British researchers have found a way to detect hallucinations in LLMs by having other LLMs evaluate their work.
Researchers from the University of Oxford have published in the British journal Nature a possible way to detect hallucinations in LLMs. Hallucinations are incorrect statements made by a language model that appear correct. This common problem puts AI companies in a difficult position. The battle to create an LLM that is as accurate and correct as possible is now open. The researchers developed a method for detecting hallucinations based on other LLMs.
Hallucinations
Hallucinations are statements made by language models that appear legitimate but are in fact false. This is one of the biggest shortcomings facing LLMs today, significantly reducing the reliability of answers.

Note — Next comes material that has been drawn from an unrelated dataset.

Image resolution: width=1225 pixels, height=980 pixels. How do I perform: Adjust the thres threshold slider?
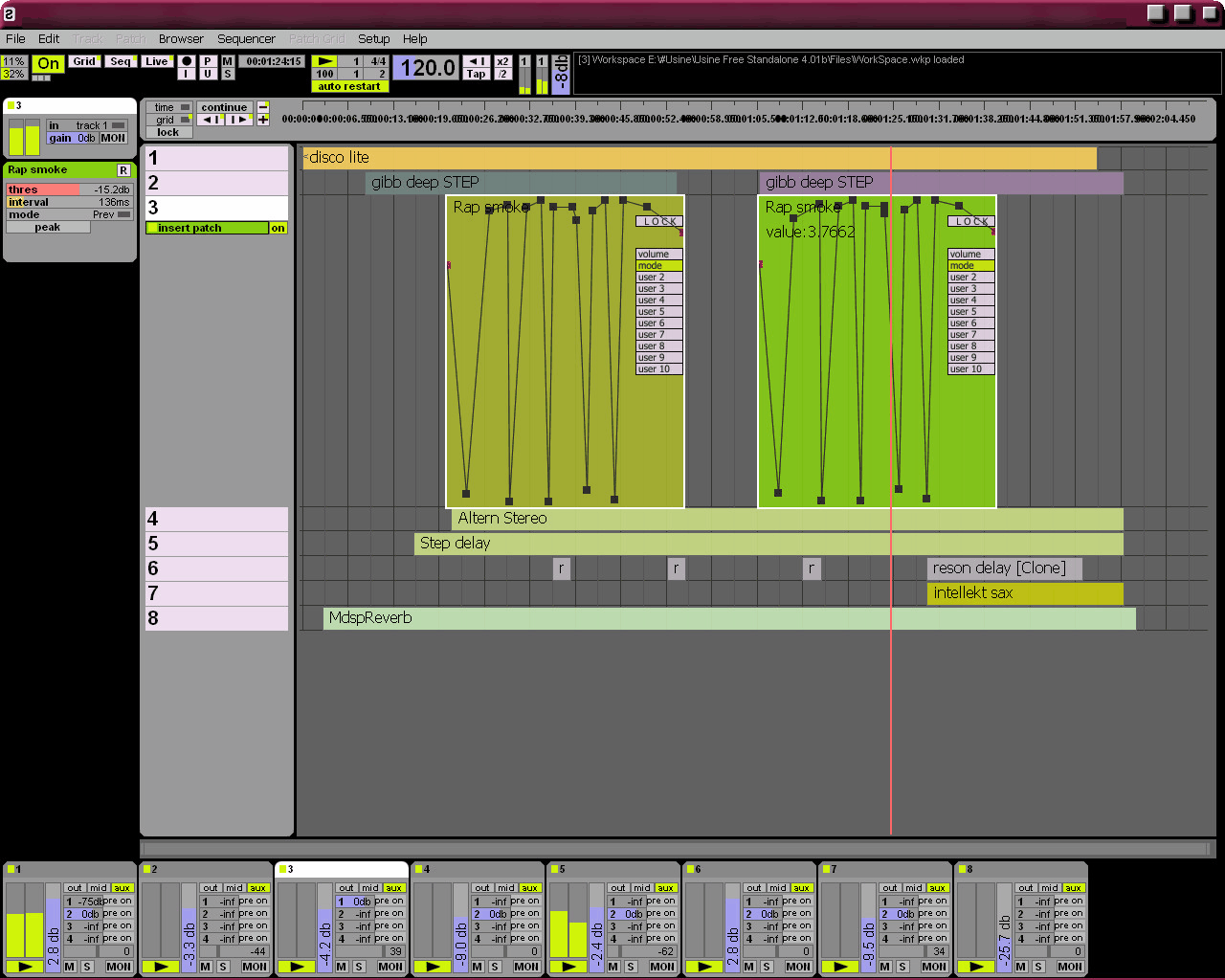point(69,190)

British researchers used LLMs to find a way to detect hallucinations in LLMs. They found a way to quantify the level of hallucinations generated by an LLM. In addition, they also show how accurate the generated content might be.
“Fight fire with fire”
This new method allows researchers to detect so-called “confabulations,” in which LLMs produce inaccurate and arbitrary texts, by using another LLM to review the work of the original LLM and another to evaluate that work.

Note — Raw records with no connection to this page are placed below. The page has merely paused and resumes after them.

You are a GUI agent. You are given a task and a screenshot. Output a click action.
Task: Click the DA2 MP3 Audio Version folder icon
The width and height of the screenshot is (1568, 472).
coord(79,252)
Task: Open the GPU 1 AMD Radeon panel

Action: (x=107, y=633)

One outside researcher described this method as “fighting fire with fire.” LLMs could therefore be an important part of checking their own answers. The work focuses on the meanings rather than the words themselves. The outputs under review were placed in another system to look for paraphrases.
The study found that a third LLM who assessed the results came to roughly the same conclusion as someone else. The research was published as the article “Detecting hallucinations in large language models using semantic entropy” in the British journal Nature.